I think it was you, Ryan , who mentioned giving up on copper blocks as the hotside/cold side stalled due to the copper retaining much of the cooled and then making the TEC think itself into reversing its cooling load...? If so, then modo's choice of going copper sinks will net negative results - me thinks.
@ Modo -Why not look for tall ally heatsink with as much surface area as possible. Possibly the old asus pin fin thermal heatsinks - I'm sure its available on egay
😀 have a windtunnel/shroud constructed around the sink and cool the hot side. Traditional heatsink designs have stagnation of air between their channels - when you have fins that are staggered, you get a vortex/stack(thermal) effect which should aid in more heat dissipation due to convection currents however in Modo's case - this will mean more air flow via fans as opposed to passive cooling which stack effects generally are situated in.
@ Ryan - would you be willing to get a hold of a copper drum and make that into a TEC plate? :lol: sounds silly but I figured the cooling surface needs to be increased and the volume of water needs to be decreased
edit: re-read some prev post, yeah you need reduced water mass and increased surface area.
I have a massive copper block in my possession which I completely wasted $150 bucks on, it's 10 times the copper mass of a traditional water block copper base, it did not work!
Because it was so massive it retained the cold to an extent it became capable of chilling the hot side of the peltier causing it to stall.
Up to this point I have absolutely discovered that cooling the hot side of the peltier is best accomplished with an air heat sink, I'm presently cooling with 2 different heat pipe versions. (questions still to be answered can a traditional finned heat sink fan combination handle the hot side?)

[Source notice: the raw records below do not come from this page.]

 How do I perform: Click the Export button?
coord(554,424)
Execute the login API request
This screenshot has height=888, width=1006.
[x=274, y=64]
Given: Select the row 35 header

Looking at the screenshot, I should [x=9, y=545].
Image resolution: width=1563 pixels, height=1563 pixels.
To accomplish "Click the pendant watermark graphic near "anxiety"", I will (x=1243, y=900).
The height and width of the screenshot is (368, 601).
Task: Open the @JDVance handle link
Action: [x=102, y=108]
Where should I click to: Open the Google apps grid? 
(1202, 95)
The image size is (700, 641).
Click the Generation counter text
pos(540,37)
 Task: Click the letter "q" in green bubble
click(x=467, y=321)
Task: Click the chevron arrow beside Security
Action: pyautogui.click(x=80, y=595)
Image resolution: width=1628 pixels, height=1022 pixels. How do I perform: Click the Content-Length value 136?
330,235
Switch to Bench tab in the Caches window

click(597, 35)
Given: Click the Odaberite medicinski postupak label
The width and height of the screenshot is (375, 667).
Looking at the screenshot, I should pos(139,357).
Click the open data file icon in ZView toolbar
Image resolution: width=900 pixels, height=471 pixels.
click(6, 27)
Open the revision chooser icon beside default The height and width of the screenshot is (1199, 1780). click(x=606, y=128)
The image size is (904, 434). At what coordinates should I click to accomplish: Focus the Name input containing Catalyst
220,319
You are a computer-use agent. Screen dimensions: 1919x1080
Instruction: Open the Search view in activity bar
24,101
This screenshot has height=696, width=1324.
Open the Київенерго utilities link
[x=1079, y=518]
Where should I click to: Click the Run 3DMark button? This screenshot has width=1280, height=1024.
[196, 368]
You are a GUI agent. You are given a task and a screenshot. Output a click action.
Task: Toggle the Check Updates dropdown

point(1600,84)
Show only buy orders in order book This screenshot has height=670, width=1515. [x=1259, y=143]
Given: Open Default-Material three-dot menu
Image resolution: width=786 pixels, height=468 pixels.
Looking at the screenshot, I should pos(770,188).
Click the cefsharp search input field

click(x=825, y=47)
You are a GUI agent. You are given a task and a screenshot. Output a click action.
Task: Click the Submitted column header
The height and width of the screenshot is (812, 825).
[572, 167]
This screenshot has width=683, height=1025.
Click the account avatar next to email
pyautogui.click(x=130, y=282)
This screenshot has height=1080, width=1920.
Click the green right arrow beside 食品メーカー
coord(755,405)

The answer should be yes if you take the factory design of Moto's Chillbox into consideration, however just one of my peltiers draws 5 1/2 times the power his does, so how much extra cooling is required for that increase of power, the heat pipe cooler may very well already be the best option.
With both peltiers I'm running 11 times the cooling wattage Moto has available, and that still was not enough to run my CPU and GPUs (2 580GTX with full coverage water blocks), all in the same loop.
Note: My goal is to have the same temperatures available using peltier cooling that I had with the Ice Block cooling that started this thread.
That goal is to be able to run at 10c which is 50f, for any and all overclocking possibilities at those temperatures which presently is exactly where my water temperature is right now and that's 16c below my ambient with my CPU only loop, and about 19c below my radiator cooling and still free of condensation.
Since I overclock my CPU much more than my GPUs it's much more critical keeping it as cool as possible, though I was hoping to have it all in one loop it would probably take a third peltier to accomplish that, or still run 2 loops and let the GPU loop be cooled by the 3rd peltier?
I just have to decide where to proceed from here, with shrinking it all down being at the top of the list.
ROFLMAO :lol: Seriously, I need to invest in vinyl tubing stock and tubing insulation, as I go through that stuff with all my changing and testing!
With all my testing and setup changing since this thread began, I have easily gone through $200 of vinyl tubing and pipe insulation and I'm not joking, thankfully the clamps are reuseable!
Picking up the cold is best done with a traditional water block sized to fit the peltier itself, with the water flowing through the block picking up the cold from the copper base.
Questions still to be answered does modifying the water block to increase it's flow actually need to be done?
High restriction water blocks like the XSPC Rasa have to be modified or it will freeze up on you, or are there water blocks that won't freeze up if they're not modified, by possibly completely removing a jet plate increasing the flow rate past freezing?
There's still a lot of unanswered questions, unfortunately answering these question not only requires time, it requires money to acquire what's to be tested, and that's where most shy away.